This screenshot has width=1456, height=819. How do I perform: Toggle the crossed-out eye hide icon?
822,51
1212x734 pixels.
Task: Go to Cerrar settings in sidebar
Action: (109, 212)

□ □ □ □ □

Work order => Repeat the material, keeping every word exactly as it is.

Response below =>
This screenshot has width=1456, height=819. How do I perform: Toggle the crossed-out eye hide icon?
822,51
1212x734 pixels.
Task: Go to Cerrar settings in sidebar
Action: (109, 212)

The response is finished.